British Labour Party members and paid participants in the party’s private leadership election (something akin to a U.S. primary) have chosen Jeremy Corbyn, the member of Parliament for Islington North, as their new leader.
Corbyn, an open admirer of Karl Marx and a columnist for a newspaper that was originally an organ of the Communist Party of Great Britain, replaces Ed Miliband, who resigned in May after the party’s catastrophic performance in this year’s general election.
Having lost 26 seats in Parliament despite many polls predicting victory, Labour has chosen a new direction. Overwhelmingly, its members rejected the more moderate course taken by former Prime Ministers Tony Blair and Gordon Brown in favor of a much more leftist course.
The conventional wisdom is that Corbyn’s radicalism will scare Britons. It’s not just because of the standard left-wing commitment to high taxes (including a windfall tax) and the like — here is a brief look at some of his more controversial ideas and public statements.
‘People’s QE’
Corbyn has proposed the printing of new money, which would be used as a means of directly financing a much higher level of government spending. He refers to this as a “People’s Quantitative Easing,” but it differs vastly from the standard QE that most central banks engage in to promote price stability.

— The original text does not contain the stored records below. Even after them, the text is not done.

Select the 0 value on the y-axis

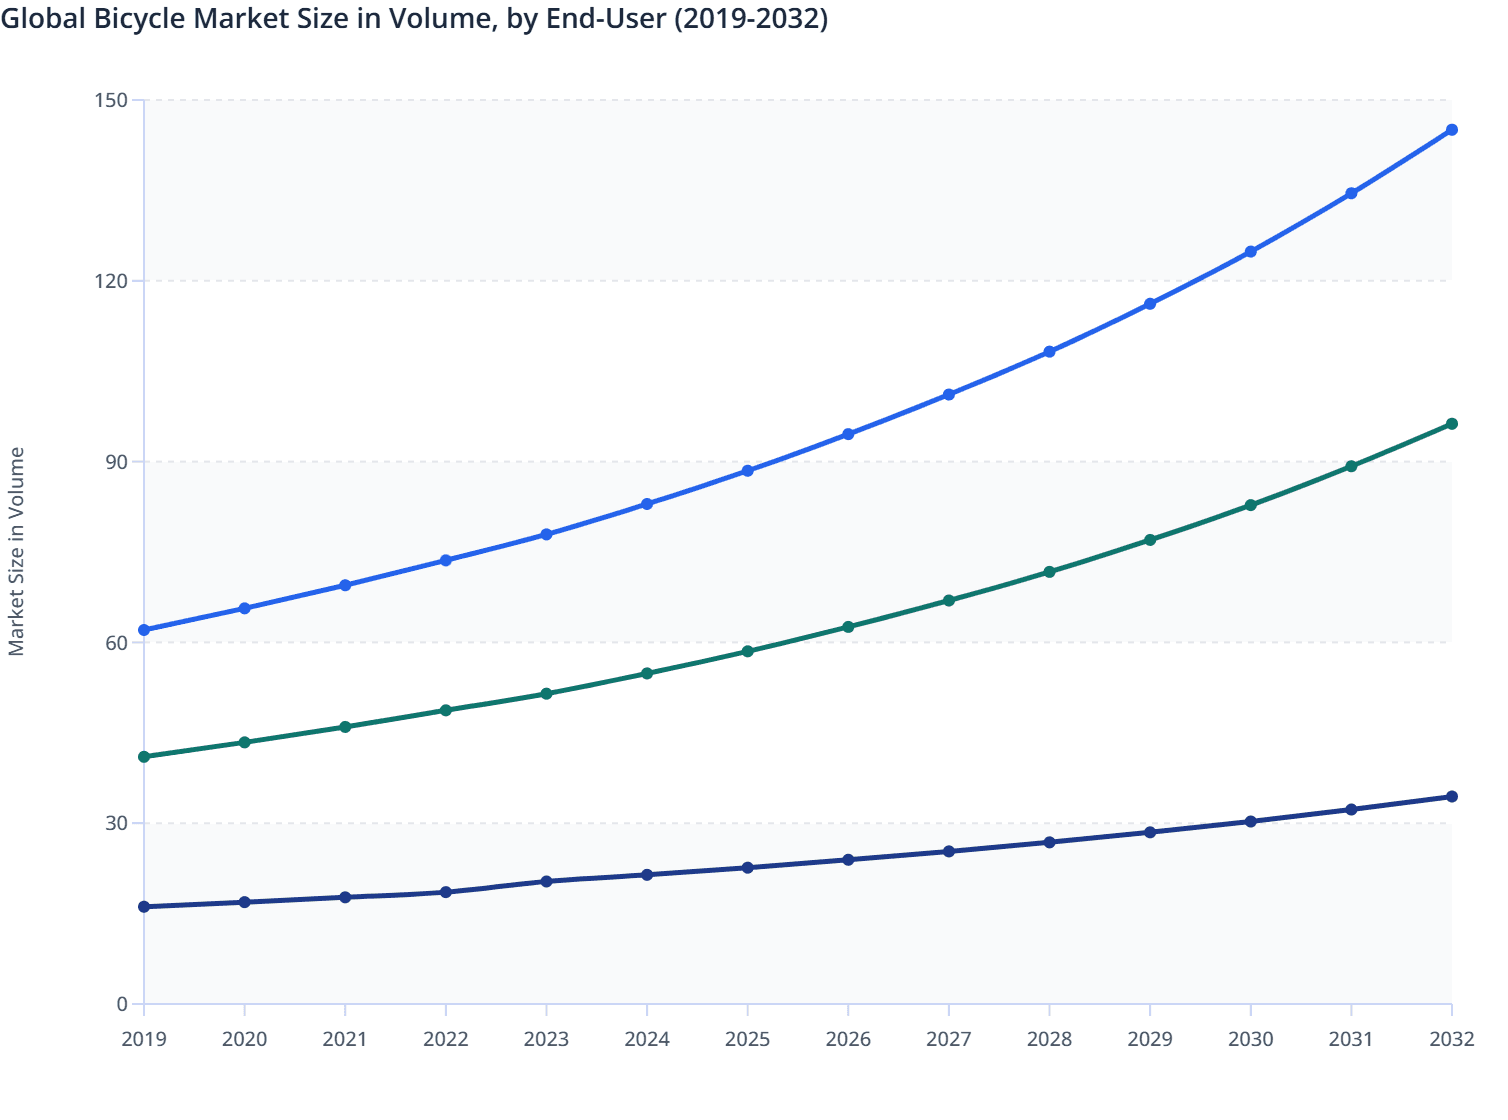click(122, 1001)
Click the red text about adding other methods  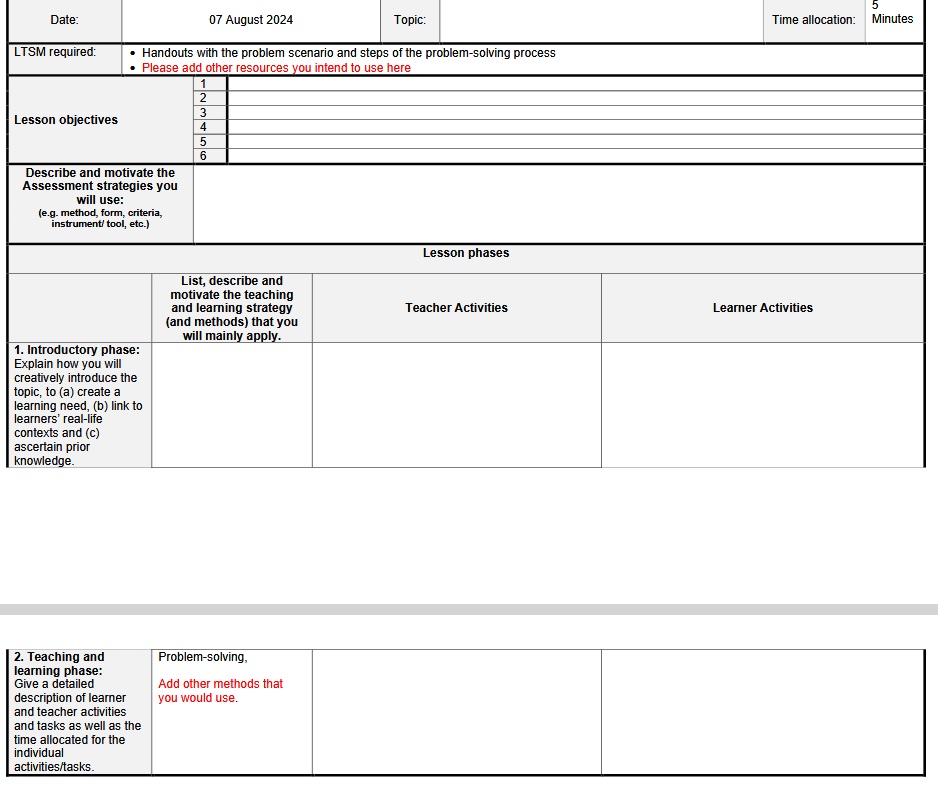click(220, 691)
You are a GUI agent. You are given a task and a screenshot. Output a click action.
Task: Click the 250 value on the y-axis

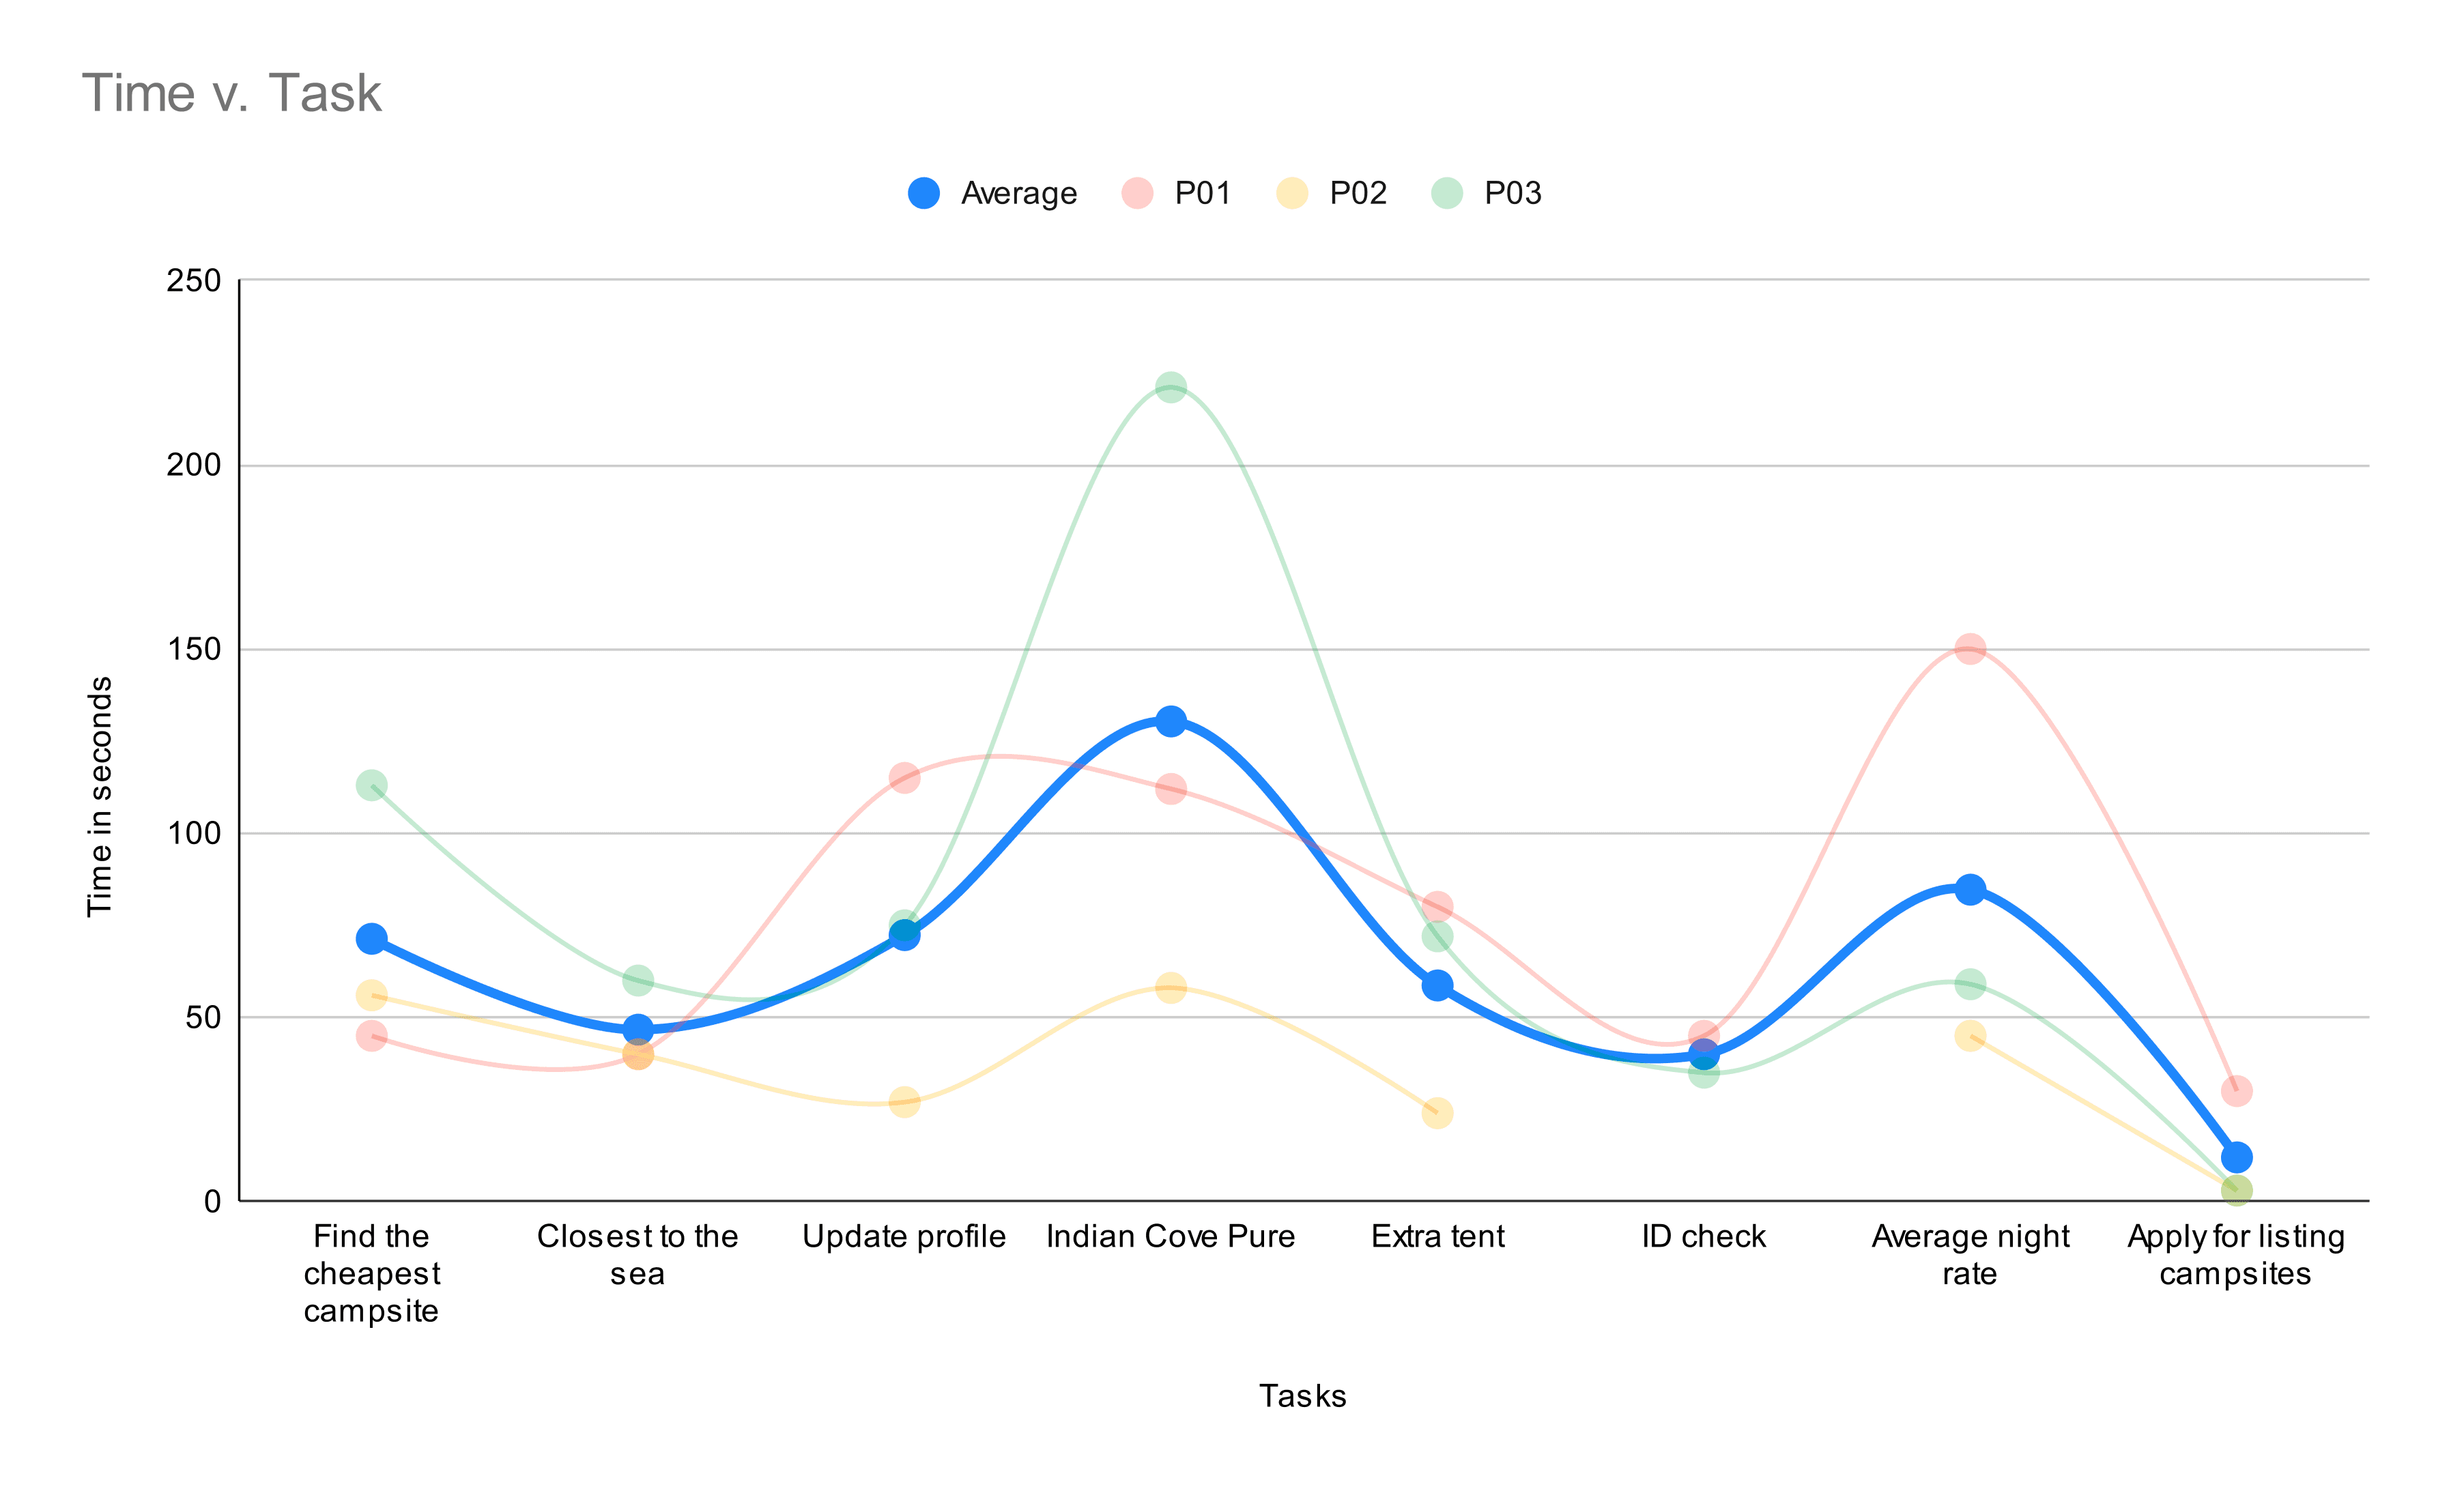(194, 281)
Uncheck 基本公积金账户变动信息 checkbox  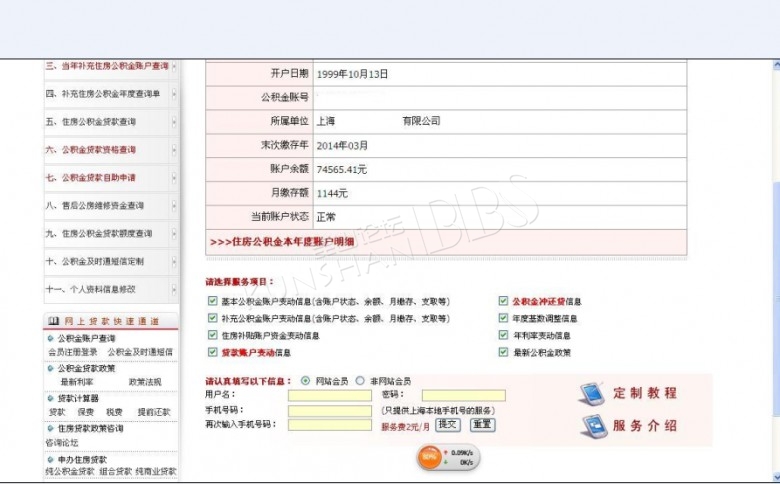(212, 301)
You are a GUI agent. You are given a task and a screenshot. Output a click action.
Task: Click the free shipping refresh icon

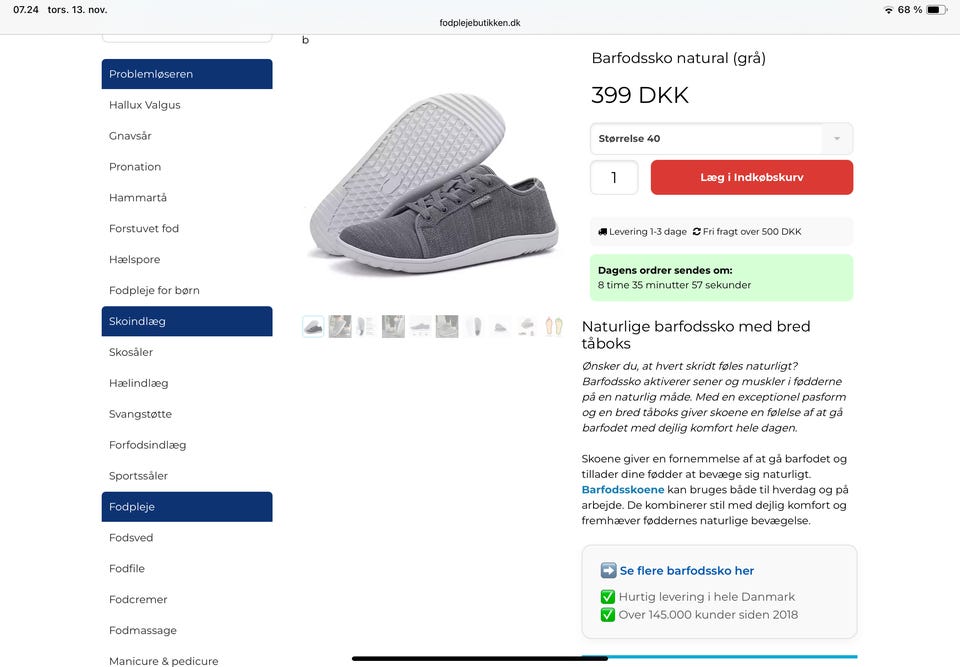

Critics charge that such an overt policy of debasing the pound in order to fatten the government’s coffers would be ruinous for Britain’s economy and also a violation of EU rules.
Nationalization
Corbyn supports the nationalization of certain British industries, including the energy sector and the railways.
Terrorism
Corbyn, who has long supported Irish reunification, was an Irish Republican Army sympathizer who in 1984 invited Gerry Adams to Westminster. Adams was, at that time, the public face and voice of a leftist Irish Republican terrorist movement that was still very busy blowing people up. Weeks before Corbyn’s invitation, the IRA had killed five and injured several others when it bombed a Conservative Party conference in Brighton. The attack was a failed attempt to assassinate Prime Minister Margaret Thatcher.
Today a member of the Irish parliament, Adams was among the first to congratulate Corbyn on his victory earlier today.
More recently, Corbyn referred to members of Hamas and Hezbollah as “friends” and described it as an “honor and pleasure” to host them. He has demanded both terrorist groups’ inclusion in the Middle East peace process.
Corbyn maintains that despite his use of the word “friends,” he does not agree with either of those terrorist groups or their activities, but that “to bring about a peace profess, you have to talk to people with whom you profoundly disagree.”
Corbyn has also defended at least one prominent Sept. 11 truther (of the variety that claims Israel plotted the attack), hosted a call-in show on Iranian state television, and apparently donated money to a well-known Holocaust denier.
Foreign affairs
Corbyn is chairman of an organization called Stop the War UK, which currently accuses the United States (and, by extension, President Obama) of waging a proxy war against Russia in Ukraine — recall that Russia invaded Ukraine in 2014 and annexed part of its territory.
Nuclear disarmament
Corbyn has long supported the unilateral nuclear disarmament of Britain.
Monarchy
In one radical position that’s more relatable to Americans, Corbyn is a small-R republican — which is to say, he favors abolition of the British monarchy. In 1994, he demanded a vote in the House of Commons to abolish it. He has leaked word that he will refuse to sit on the council that traditionally advises the queen — it would be the first time any opposition leader ever did so.